▶ [Task to complete]:
Only the lines from the one with "Resources (1563, 33)" through the final line below belong in the answer, copied exactly and without pictures.

-------- Source data

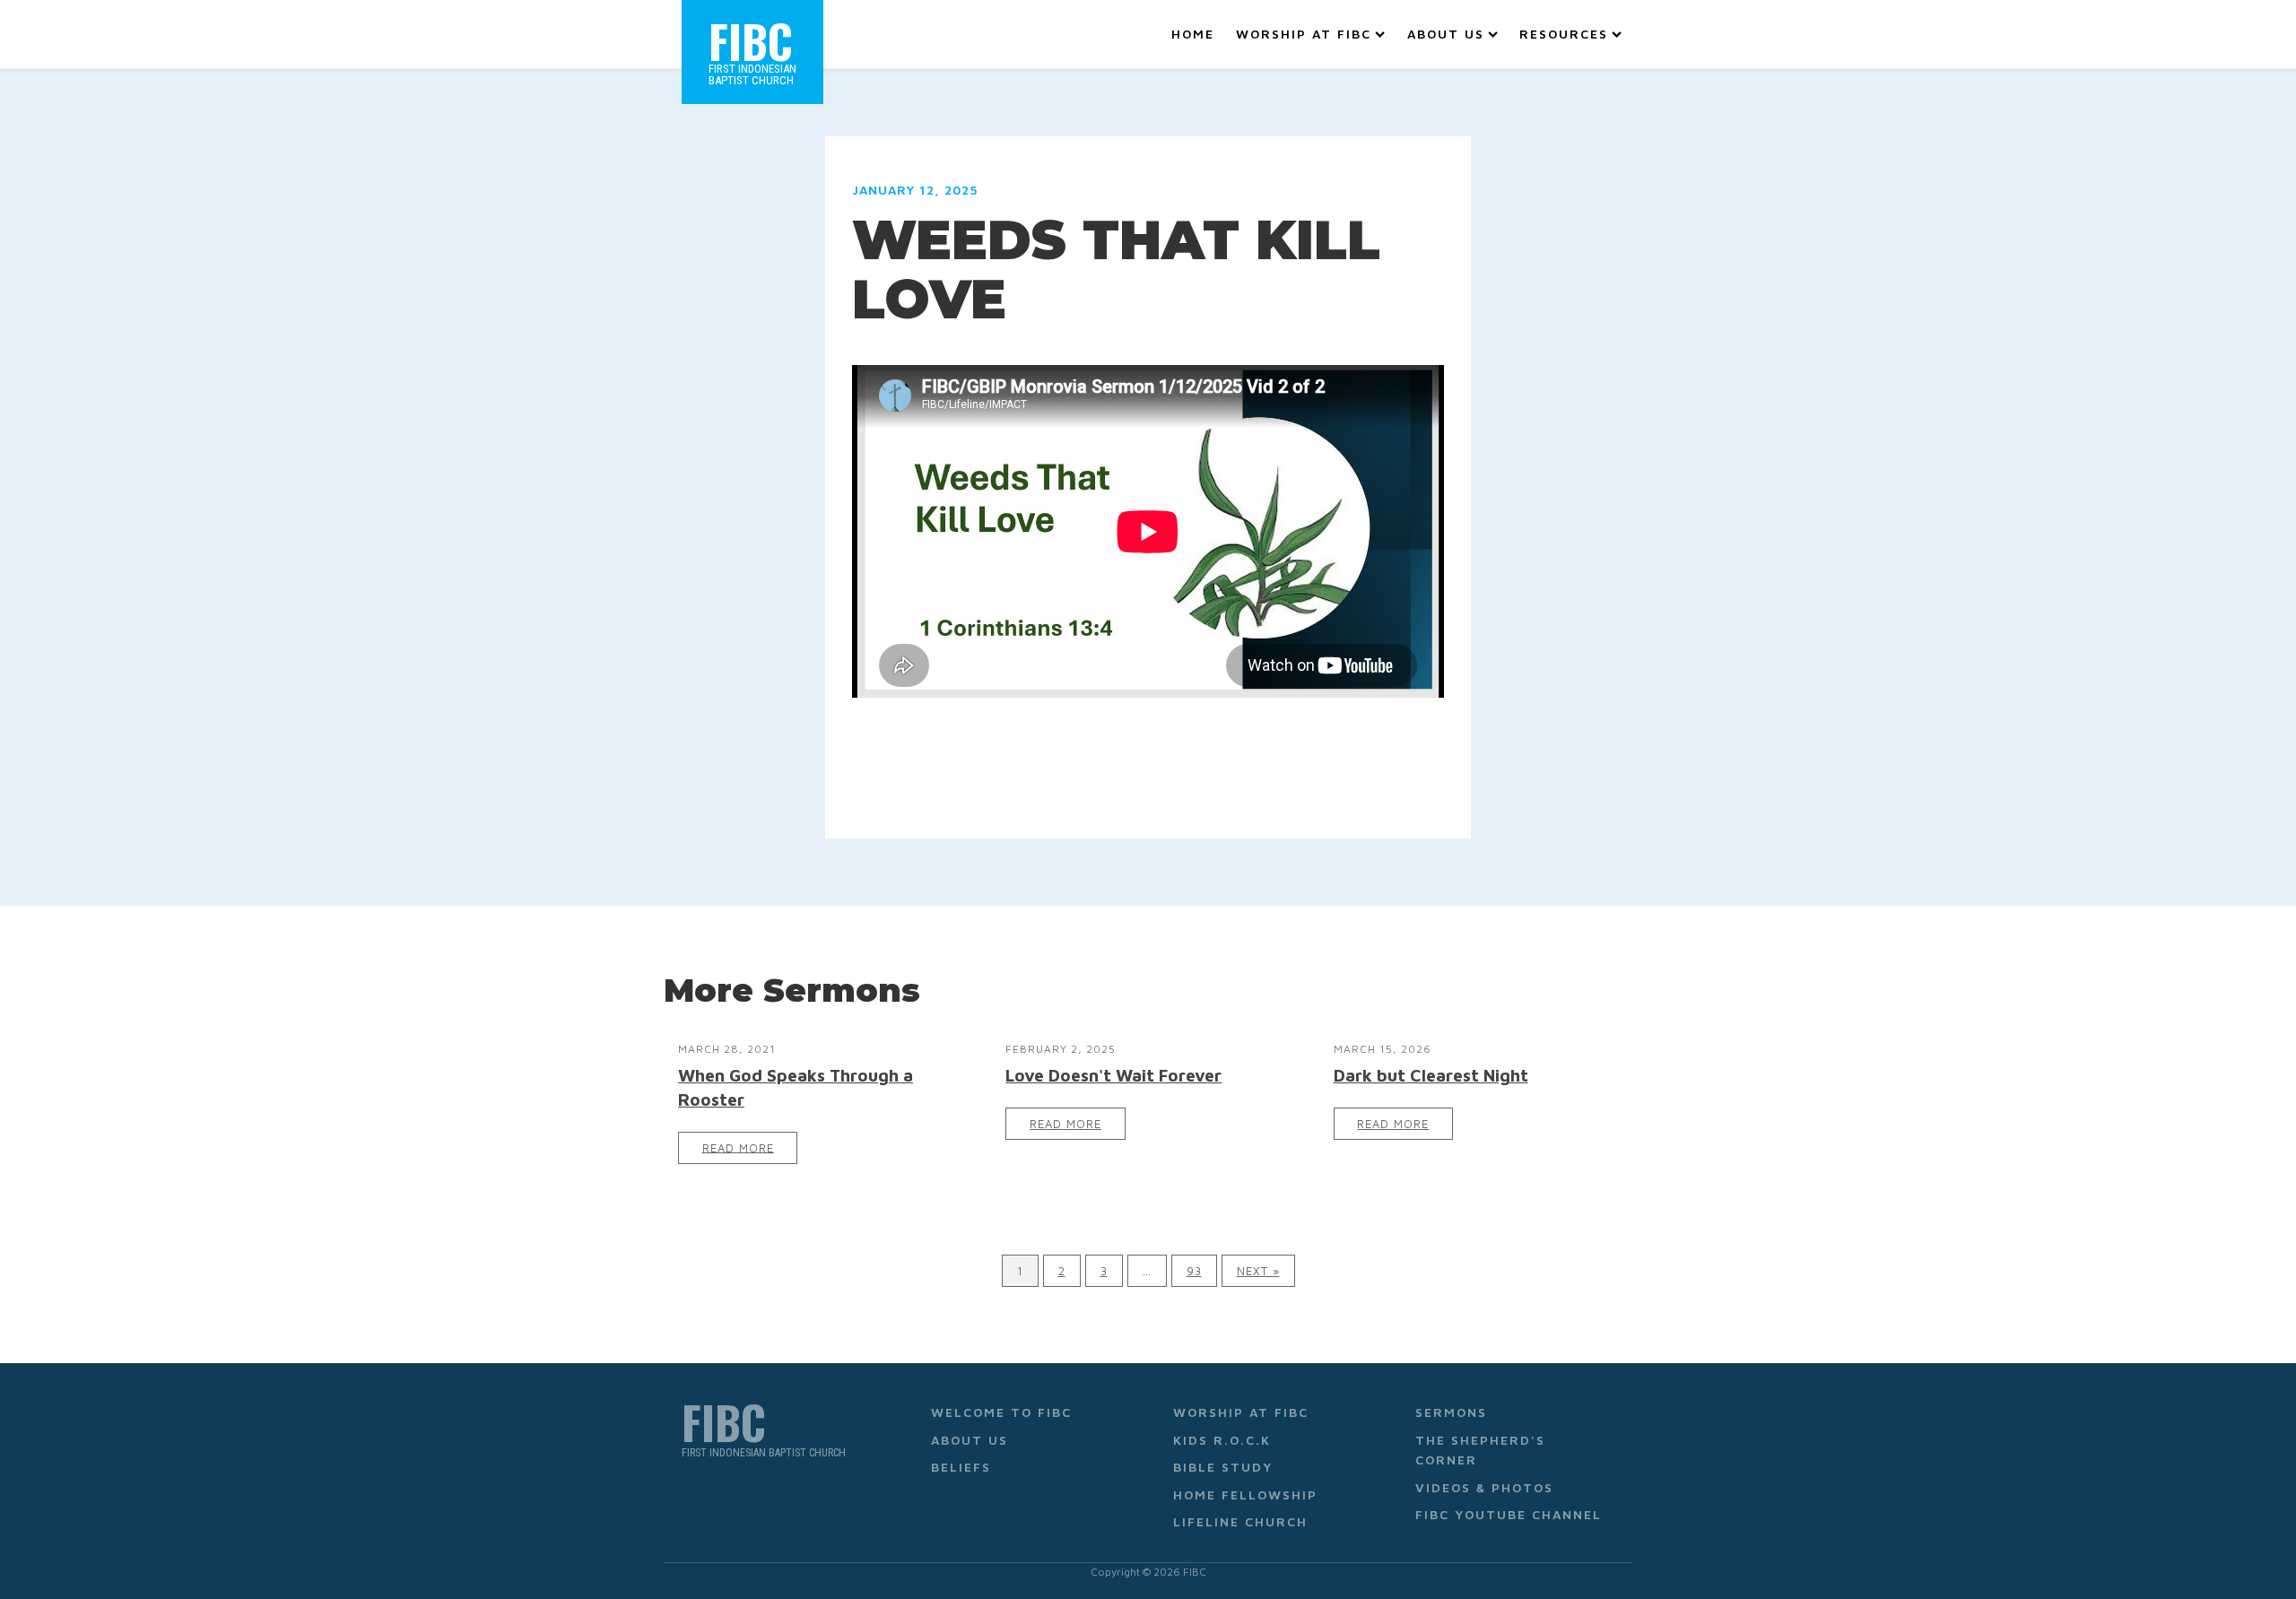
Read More (738, 1147)
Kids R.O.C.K (1222, 1439)
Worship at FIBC (1303, 33)
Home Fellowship (1245, 1494)
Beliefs (961, 1466)
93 (1194, 1271)
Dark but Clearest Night (1431, 1075)
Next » (1258, 1271)
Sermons (1451, 1412)
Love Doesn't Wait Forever (1113, 1075)
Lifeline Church (1240, 1521)
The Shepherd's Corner (1480, 1449)
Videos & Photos (1484, 1487)
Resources (1563, 33)
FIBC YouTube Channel (1508, 1514)
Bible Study (1223, 1466)
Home (1192, 33)
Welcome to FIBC (1001, 1412)
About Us (1445, 33)
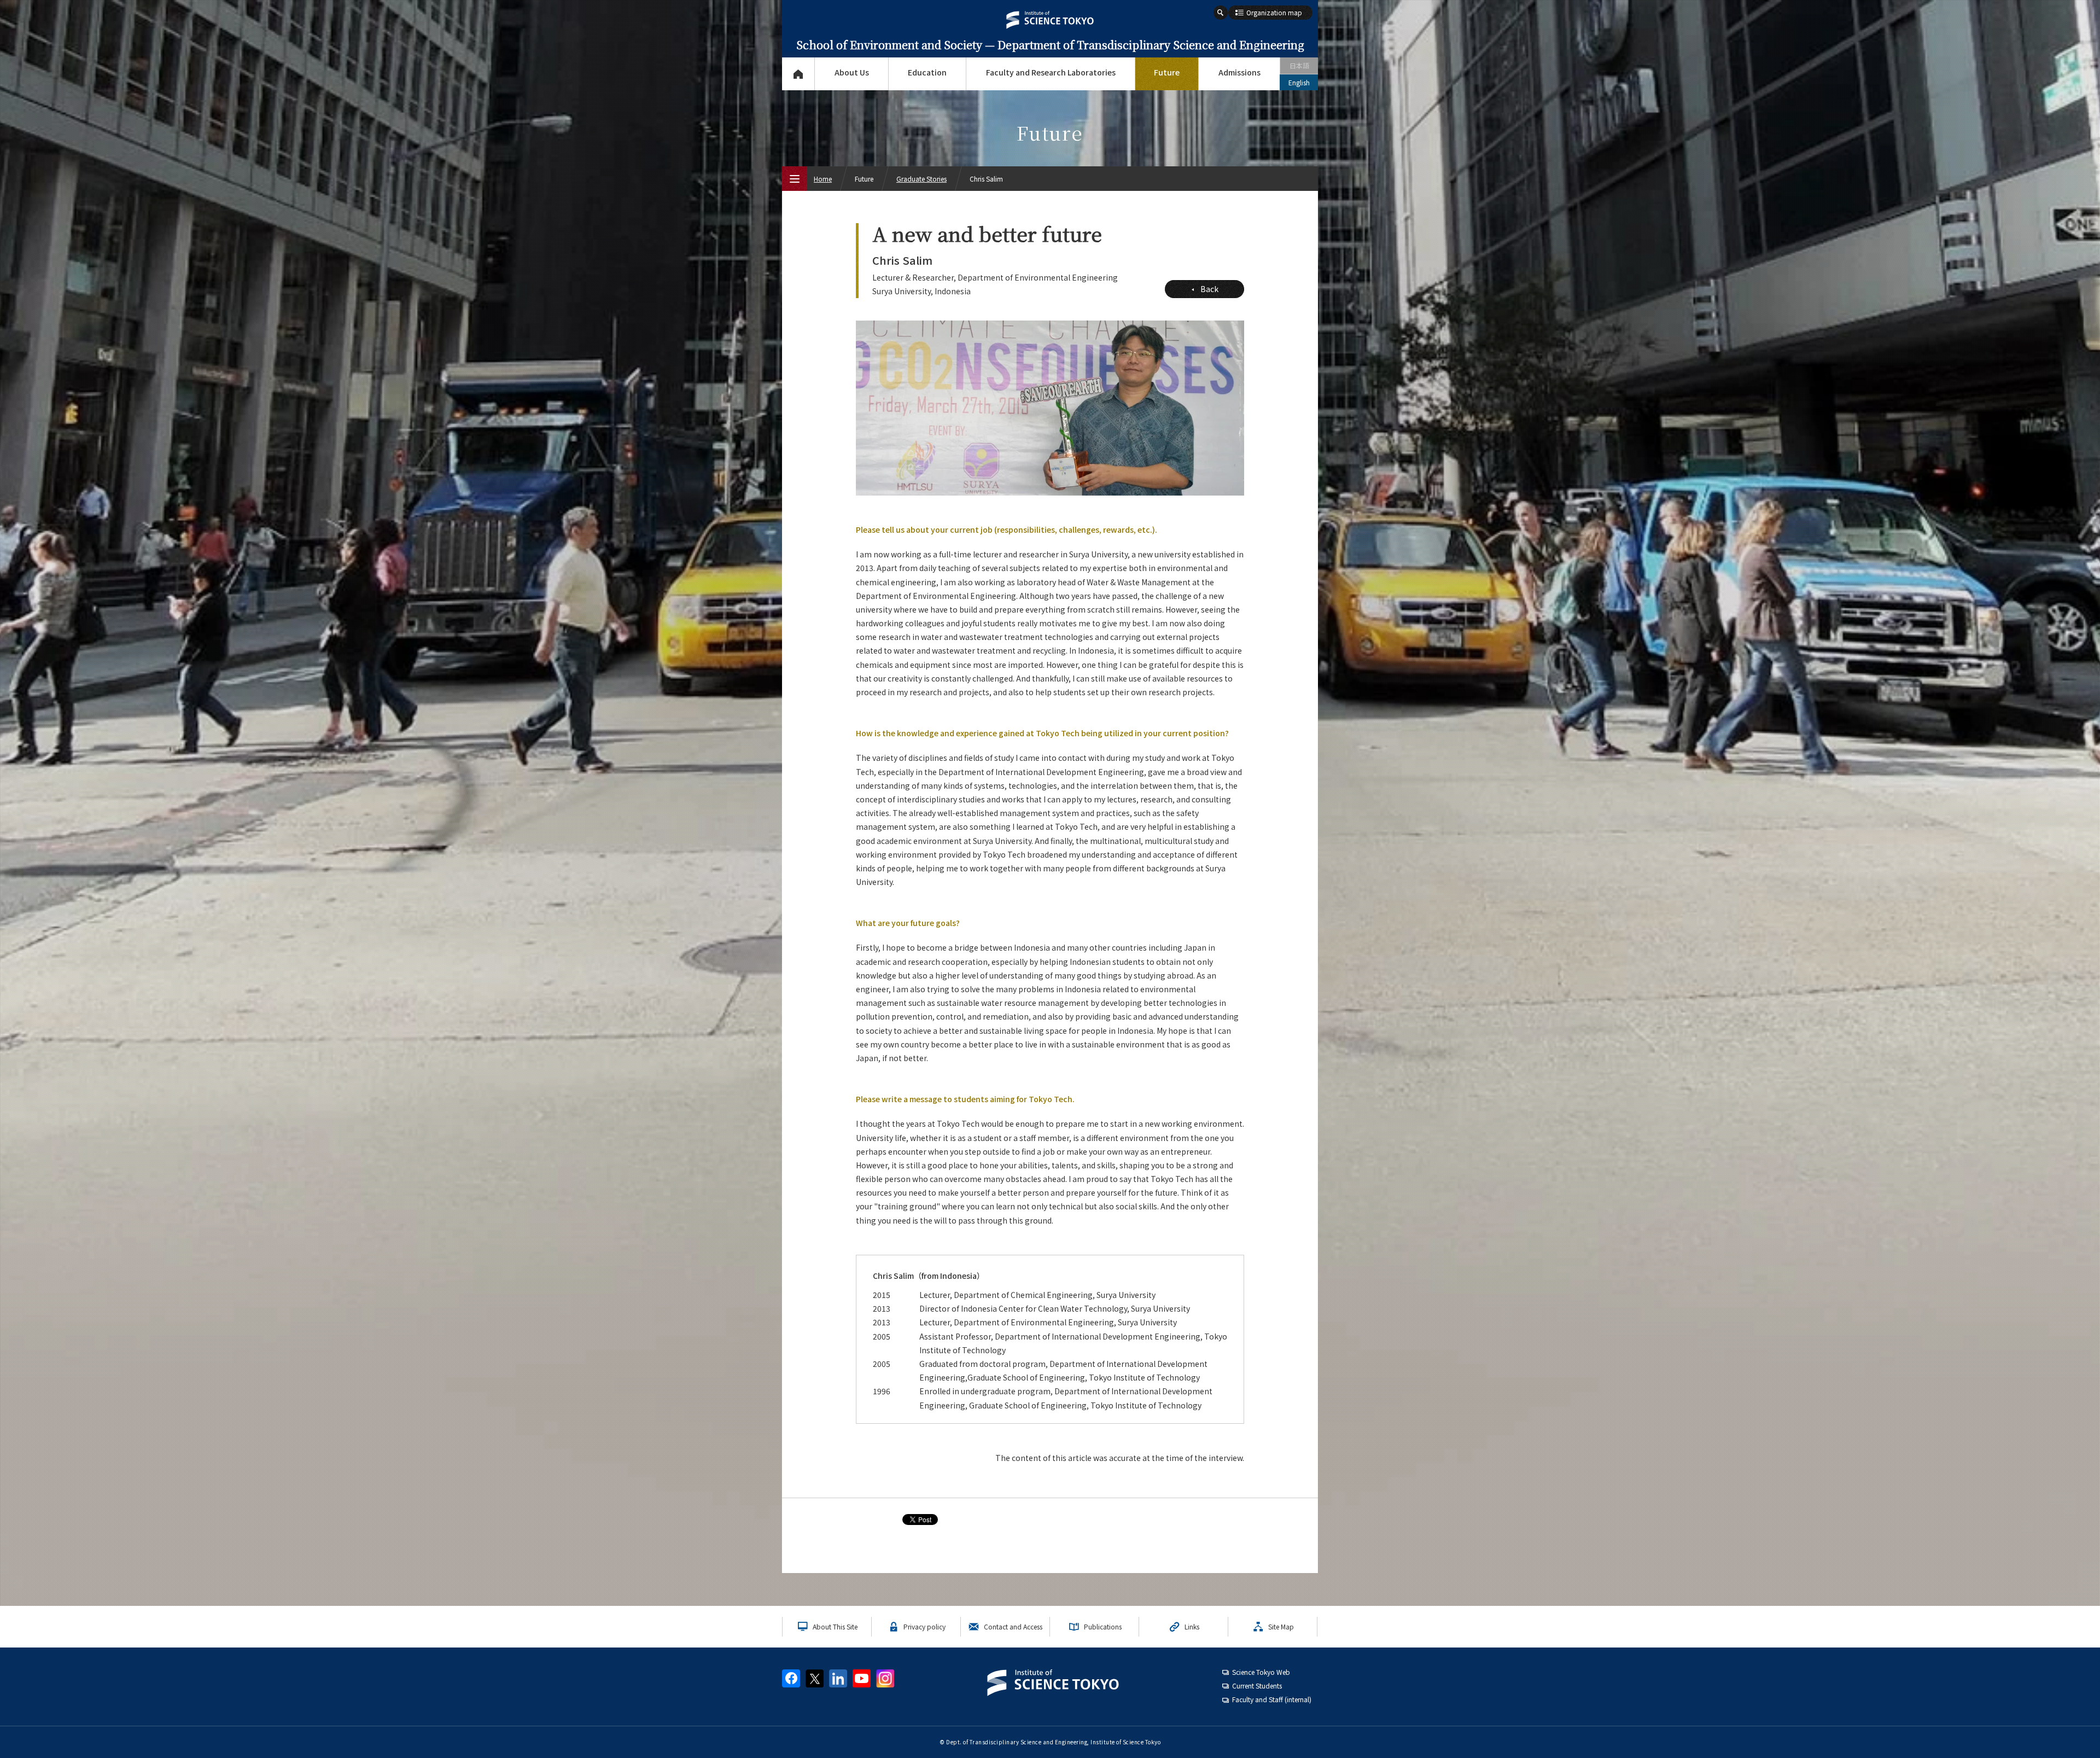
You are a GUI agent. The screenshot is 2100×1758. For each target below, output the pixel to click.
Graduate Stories (921, 178)
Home (823, 178)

----------------

▶ [Written answer]:
Resources (1563, 33)
FIBC YouTube Channel (1508, 1514)
Bible Study (1223, 1466)
Home (1192, 33)
Welcome to FIBC (1001, 1412)
About Us (1445, 33)
You are a GUI agent. The screenshot is 2100×1758. For each target below, output the pixel to click.
Graduate Stories (921, 178)
Home (823, 178)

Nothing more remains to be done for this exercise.